Protection and the Principle
of National Sovereignty

Now is the time, leading economist and American statesman Lyndon LaRouche said the week of Oct. 24, for the United States Congress, particularly the Senate, to launch an international initiative in support of the principle of national sovereignty, the which will affirm the right of all sovereign nations to assert the primacy of the welfare of their citizenry, over the "markets." That the moment for such action is ripe, is demonstrated not only by the onrushing global financial breakdown, but also by the initial actions in this direction being taken in the United States, Germany, and France.

In the United States, the first step in the direction of asserting national interests over the markets, has come in the area of the auto industry, where Sen. Hillary Clinton has called for the convening of an emergency national summit which would discuss measures to prevent the dismantling of this vital industrial sector. There is every reason to expect that this initiative will pick up broad support, in the face of the widely publicized plans of the financial vultures to pick the bones of the American machine-tool sector.

In Germany, the government itself has already acted toward protecting its auto industry from foreign takeovers, which would threaten the dismantling of vital industrial capacities. Legislation enacted on Sept. 7, as an amendment to foreign trade legislation, explicitly expands the list of companies protected from being sold off to foreigners, to include "producers of engines and gears for tanks." The action was taken in response to the specific threat of a selloff of a section of DaimlerChrysler which the government considered vital to German national security.

The explanatory text of the new measure says that the German Defense Ministry and German industry have concluded that German companies in the tank engine sector are "indispensable" for maintaining technological and defense capabilities, and therefore must be protected.

The French government has also recently revised its law which defines which industries should be considered "strategic," and thus protected against hostile foreign takeovers. The French law, known as the "loi Breton," was adopted by the Council of Minister on Sept. 21 in the context of the threatened takeover of the French industrial giant Danone by Pepsi, and the sale of the auto producer Renault to foreign intersts. The law amends the financial code to allow the government to forbid takeover of companies "considered to be of strategic importance."

French Prime Minister Dominique de Villepin used similar reasoning in his Oct. 28 announcement that the government was halting the privatization of the state-supported nuclear industry. De Villepin declared "a red line he refuses to cross" respecting certain public services, "whose activity is commercial, but whose strategic importance is necessary for national independence."

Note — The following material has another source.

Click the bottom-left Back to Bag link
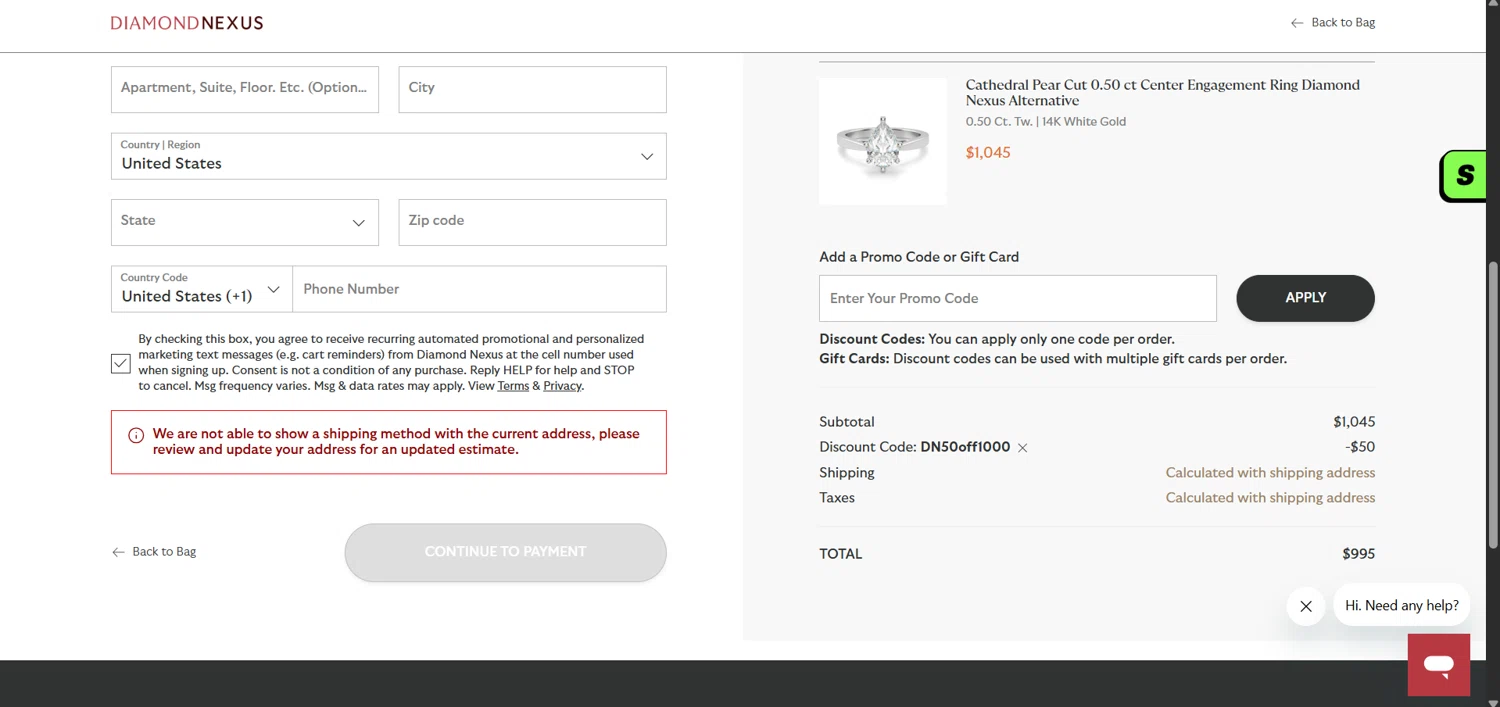The width and height of the screenshot is (1500, 707). tap(154, 552)
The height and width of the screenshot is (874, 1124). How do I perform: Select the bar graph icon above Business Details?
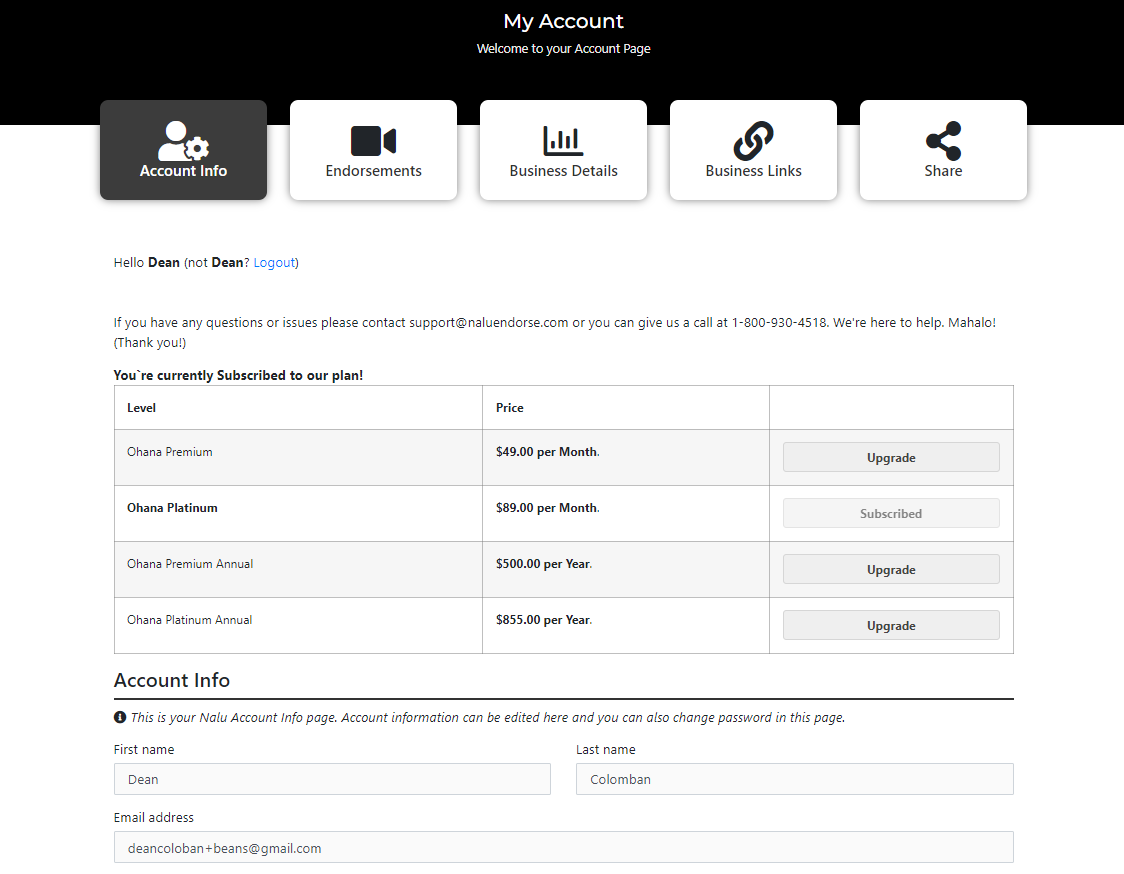(x=563, y=139)

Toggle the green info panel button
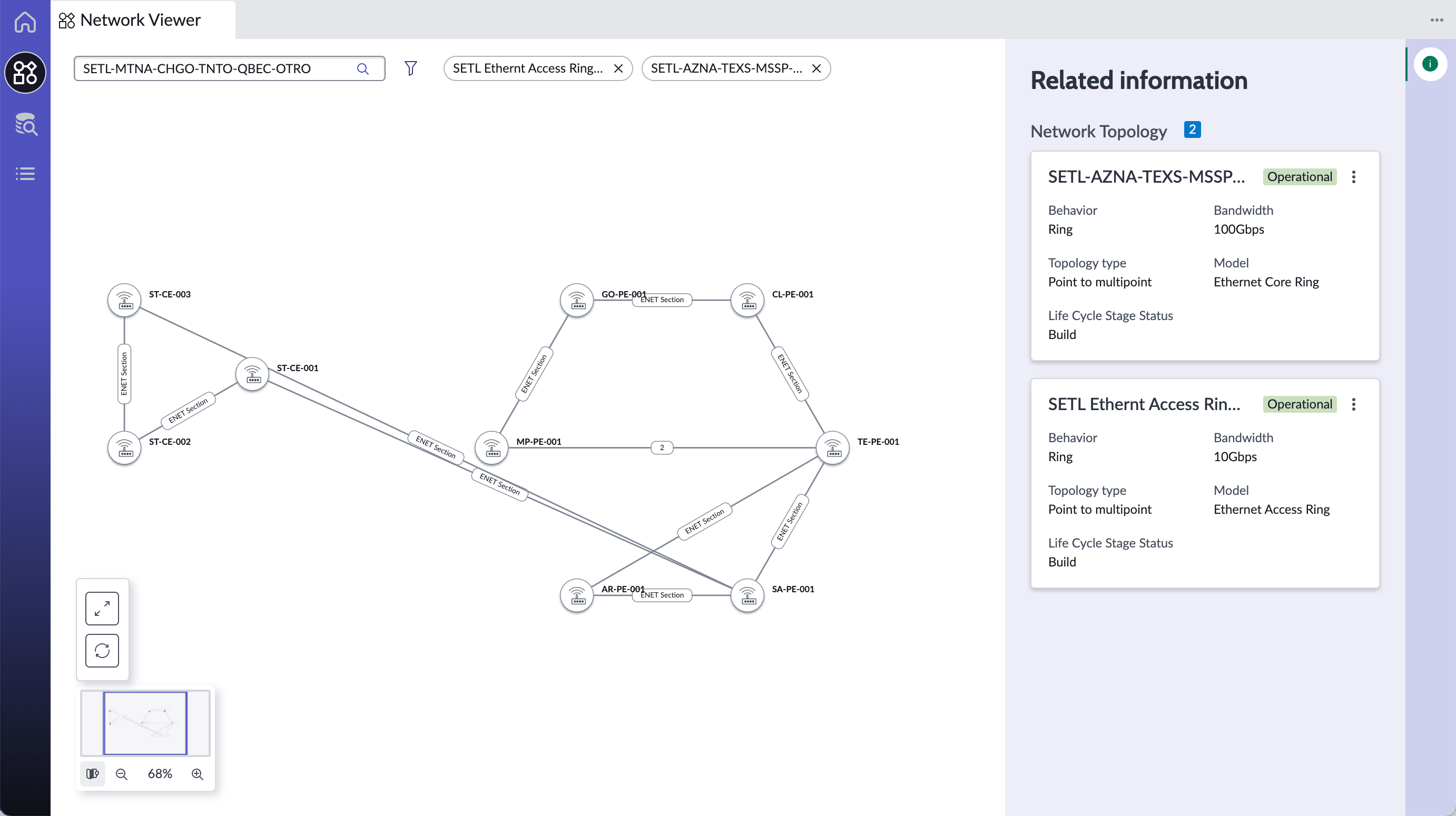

The principle being invoked, explicitly or implicitly, by all of these measures should be made explicit. What is being asserted is the principle of national sovereignty, which mandates that any government have the right to control its own resources, and to protect vital sectors of its economy as a matter of national security, for the sake of caring for the population. Nations need food security, energy security, jobs, and defense. Who is there to ensure they are so guaranteed, but their governments?

Of course, the very opposite philosophy—that of free trade—has been the dictate of the international financial institutions, and economic "orthodoxy," increasingly over the post World War II period. Under this mantra, nations have in many cases been forced to sell off their vital industries, to bankrupt their farmers, and to immiserate their people. But free trade has no authority under either natural law, or U.S. Constitutional law, which mandates protection of the general welfare by the Federal government.

Let's act now to revive the basic principle of the welfare of the people over the "markets," the right of national sovereignty. With this principle as the foundation for international economic agreements, the world can be set back on a pathway toward economic prosperity once again.